* start Text excerpt *

Tell your crew this box rides last and gets set down where you can reach it. We are glad to keep it up front and put it in the room you point to first.
Label every box by room
Labeling is the cheapest insurance on moving day. A box marked only KITCHEN STUFF ends up in a hallway pile that you sort through for a week. A box marked with its destination room goes straight there, and on a busy day in a tight building that saves real time and real steps.
Write the room name in large letters on the top and on two sides, since the top disappears the moment boxes are stacked. Add a short note of what is inside, like KITCHEN PANS or BEDROOM 2 BOOKS, so you can find one thing without opening five boxes. Color-coded tape or a marker dot per room works well too, especially if more than one person is helping carry.
If your new place has rooms that are not obvious from the doorway, write the room name on a sheet of paper and tape it to each door. Our crew reads the door, reads the box, and your things land in the right spot the first time, no questions up and down the stairs.
Heavy items go in small boxes
Books, records, canned goods, tools, and tile feel fine until they are stacked into a big box, and then that box becomes something nobody should lift. A large box full of books is a back injury and a blowout seam waiting to happen, and it slows the whole move down on a walk-up.
Put dense, heavy things in small boxes and save the large boxes for light and bulky items like pillows, comforters, lampshades, and winter coats. A small box of books is a clean two-handed lift that rides a hand truck easily down a back staircase. A large box of books is a problem on every floor.
Spread the weight across more small boxes rather than maxing out a few. It is faster to carry, safer for everyone, and easier to stack square in the truck so nothing crushes the load underneath.
Use wardrobe boxes for hanging clothes
Hanging clothes do not belong in trash bags. They wrinkle, they slide off the hangers, and they turn into a laundry day you did not plan for. Wardrobe boxes have a built-in bar so your clothes travel hung up exactly as they are in the closet.
Move clothes straight from the closet rod to the wardrobe box bar without unhanging them, then close the lid. At the new place you lift them right back onto the rod. Coats, suits, dresses, and anything that creases stay ready to wear. You can tuck shoes, belts, and soft items in the bottom of the box to use the space.
Wardrobe boxes are tall, so they are also a smart way to handle awkward closet items. Ask us to bring the right number when we build your quote; we would rather show up with a few extra than leave you stuffing a duffel bag at the last minute.

* end Text excerpt *

Prompt 1
Revise the moving-tips text from "If your new" to "down the stairs.", putting "index card" in place of "sheet of paper".
The moving-tips text and the listing come from different sources.

* start Task input *

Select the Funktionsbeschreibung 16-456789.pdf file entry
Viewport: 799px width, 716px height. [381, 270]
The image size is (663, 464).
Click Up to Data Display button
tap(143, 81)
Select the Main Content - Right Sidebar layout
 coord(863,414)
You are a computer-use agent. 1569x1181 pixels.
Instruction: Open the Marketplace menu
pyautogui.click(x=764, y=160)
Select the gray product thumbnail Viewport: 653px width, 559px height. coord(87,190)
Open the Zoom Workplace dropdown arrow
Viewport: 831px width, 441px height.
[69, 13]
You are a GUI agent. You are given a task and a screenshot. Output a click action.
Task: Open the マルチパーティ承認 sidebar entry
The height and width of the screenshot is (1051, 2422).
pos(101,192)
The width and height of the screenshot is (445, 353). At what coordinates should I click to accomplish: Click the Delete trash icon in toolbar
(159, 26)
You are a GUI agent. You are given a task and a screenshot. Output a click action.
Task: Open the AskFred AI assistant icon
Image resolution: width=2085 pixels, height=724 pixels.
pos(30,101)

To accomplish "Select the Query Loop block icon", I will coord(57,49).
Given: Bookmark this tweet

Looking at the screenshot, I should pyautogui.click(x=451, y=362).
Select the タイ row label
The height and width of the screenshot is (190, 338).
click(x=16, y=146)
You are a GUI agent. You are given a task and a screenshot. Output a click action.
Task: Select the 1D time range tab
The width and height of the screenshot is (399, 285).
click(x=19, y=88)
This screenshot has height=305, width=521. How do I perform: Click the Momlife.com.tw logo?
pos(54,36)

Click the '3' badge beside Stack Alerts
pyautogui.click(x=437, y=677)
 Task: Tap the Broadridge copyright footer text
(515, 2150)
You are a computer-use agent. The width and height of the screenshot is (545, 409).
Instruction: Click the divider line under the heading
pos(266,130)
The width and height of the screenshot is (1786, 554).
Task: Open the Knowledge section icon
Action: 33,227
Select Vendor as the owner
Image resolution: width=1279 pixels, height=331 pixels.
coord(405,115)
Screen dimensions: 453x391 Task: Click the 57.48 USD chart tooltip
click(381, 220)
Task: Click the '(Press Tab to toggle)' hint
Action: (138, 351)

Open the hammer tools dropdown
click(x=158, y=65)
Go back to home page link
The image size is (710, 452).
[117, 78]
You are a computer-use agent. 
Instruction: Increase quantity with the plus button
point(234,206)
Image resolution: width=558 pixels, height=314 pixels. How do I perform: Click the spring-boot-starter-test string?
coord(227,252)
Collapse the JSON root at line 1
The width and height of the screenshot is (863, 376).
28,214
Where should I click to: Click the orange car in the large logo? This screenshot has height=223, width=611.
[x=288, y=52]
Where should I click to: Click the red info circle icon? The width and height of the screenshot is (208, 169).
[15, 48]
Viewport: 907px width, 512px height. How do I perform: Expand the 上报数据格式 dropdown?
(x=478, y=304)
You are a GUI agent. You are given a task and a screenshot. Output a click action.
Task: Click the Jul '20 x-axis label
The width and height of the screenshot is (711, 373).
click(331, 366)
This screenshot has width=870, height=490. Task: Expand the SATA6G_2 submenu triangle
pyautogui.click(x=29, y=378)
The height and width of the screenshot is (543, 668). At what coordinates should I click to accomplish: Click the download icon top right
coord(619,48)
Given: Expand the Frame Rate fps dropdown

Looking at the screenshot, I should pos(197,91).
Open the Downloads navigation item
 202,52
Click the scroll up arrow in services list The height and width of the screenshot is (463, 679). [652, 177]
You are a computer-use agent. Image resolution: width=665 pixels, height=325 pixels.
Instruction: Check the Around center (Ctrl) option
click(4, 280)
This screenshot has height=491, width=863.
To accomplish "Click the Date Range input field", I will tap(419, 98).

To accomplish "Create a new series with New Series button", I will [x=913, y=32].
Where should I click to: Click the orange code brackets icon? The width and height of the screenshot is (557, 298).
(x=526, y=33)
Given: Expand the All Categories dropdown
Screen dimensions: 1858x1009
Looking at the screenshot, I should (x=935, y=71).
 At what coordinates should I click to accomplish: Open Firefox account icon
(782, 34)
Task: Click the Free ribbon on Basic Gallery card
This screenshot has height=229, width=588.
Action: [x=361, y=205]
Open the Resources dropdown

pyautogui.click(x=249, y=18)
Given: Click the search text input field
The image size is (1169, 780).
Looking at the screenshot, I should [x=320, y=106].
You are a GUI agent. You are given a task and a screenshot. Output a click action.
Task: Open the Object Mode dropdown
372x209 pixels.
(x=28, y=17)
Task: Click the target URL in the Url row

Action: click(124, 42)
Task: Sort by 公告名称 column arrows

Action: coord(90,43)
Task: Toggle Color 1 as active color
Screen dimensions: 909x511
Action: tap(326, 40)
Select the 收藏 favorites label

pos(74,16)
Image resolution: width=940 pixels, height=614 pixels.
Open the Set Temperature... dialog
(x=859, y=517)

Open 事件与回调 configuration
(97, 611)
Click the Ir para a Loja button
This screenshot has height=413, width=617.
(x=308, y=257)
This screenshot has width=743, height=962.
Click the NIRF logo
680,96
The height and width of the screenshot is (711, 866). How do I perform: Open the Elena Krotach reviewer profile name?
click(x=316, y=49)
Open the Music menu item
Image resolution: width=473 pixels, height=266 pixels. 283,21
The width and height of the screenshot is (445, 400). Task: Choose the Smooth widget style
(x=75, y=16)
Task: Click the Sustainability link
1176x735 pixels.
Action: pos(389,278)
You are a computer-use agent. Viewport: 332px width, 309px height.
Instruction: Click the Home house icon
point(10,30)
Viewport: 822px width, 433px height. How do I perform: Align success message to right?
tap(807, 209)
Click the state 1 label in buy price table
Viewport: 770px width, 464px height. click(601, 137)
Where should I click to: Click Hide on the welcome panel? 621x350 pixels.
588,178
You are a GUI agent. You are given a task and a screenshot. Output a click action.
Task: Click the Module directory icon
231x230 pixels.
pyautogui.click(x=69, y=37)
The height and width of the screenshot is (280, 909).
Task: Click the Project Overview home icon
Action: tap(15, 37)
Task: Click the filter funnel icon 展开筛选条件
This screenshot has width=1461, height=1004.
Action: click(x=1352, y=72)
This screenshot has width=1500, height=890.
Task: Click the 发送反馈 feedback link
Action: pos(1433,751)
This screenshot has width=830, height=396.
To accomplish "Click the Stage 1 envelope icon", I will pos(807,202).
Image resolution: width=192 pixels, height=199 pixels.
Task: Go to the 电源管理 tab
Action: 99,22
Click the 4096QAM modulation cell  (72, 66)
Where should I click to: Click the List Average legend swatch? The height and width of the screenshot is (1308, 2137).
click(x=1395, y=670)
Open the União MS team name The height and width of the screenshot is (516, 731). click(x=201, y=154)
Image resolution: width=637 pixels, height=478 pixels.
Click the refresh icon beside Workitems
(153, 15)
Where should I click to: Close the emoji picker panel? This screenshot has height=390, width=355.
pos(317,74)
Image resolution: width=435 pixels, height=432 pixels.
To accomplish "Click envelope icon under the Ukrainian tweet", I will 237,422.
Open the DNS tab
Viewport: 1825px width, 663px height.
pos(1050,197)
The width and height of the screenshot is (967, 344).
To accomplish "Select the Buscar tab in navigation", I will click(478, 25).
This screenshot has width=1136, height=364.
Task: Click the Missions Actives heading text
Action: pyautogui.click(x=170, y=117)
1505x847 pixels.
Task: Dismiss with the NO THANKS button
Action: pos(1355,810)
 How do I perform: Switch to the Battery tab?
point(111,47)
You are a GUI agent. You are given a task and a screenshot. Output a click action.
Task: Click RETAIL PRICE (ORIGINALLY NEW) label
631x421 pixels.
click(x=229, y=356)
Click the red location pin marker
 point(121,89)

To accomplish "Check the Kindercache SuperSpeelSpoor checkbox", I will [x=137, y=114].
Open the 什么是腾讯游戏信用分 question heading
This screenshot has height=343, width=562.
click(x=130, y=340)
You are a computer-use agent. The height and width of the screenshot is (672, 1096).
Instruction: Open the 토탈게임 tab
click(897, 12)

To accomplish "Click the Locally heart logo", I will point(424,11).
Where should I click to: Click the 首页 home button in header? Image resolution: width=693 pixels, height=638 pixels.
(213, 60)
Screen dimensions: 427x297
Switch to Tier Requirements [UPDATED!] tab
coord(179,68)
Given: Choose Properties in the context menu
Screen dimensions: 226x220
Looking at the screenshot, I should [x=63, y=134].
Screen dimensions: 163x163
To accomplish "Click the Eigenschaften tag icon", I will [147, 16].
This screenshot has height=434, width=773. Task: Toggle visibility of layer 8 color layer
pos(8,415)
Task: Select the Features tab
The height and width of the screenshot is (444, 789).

* end Task input *

Prompt 2
Write out, unchanged, the lines of the listing from the line with "This screenshot has width=830, height=396." to the line with "Open the União".

Task result 1
If your new place has rooms that are not obvious from the doorway, write the room name on a index card and tape it to each door. Our crew reads the door, reads the box, and your things land in the right spot the first time, no questions up and down the stairs.

Task result 2
This screenshot has width=830, height=396.
To accomplish "Click the Stage 1 envelope icon", I will pos(807,202).
Image resolution: width=192 pixels, height=199 pixels.
Task: Go to the 电源管理 tab
Action: 99,22
Click the 4096QAM modulation cell  (72, 66)
Where should I click to: Click the List Average legend swatch? The height and width of the screenshot is (1308, 2137).
click(x=1395, y=670)
Open the União MS team name The height and width of the screenshot is (516, 731). click(x=201, y=154)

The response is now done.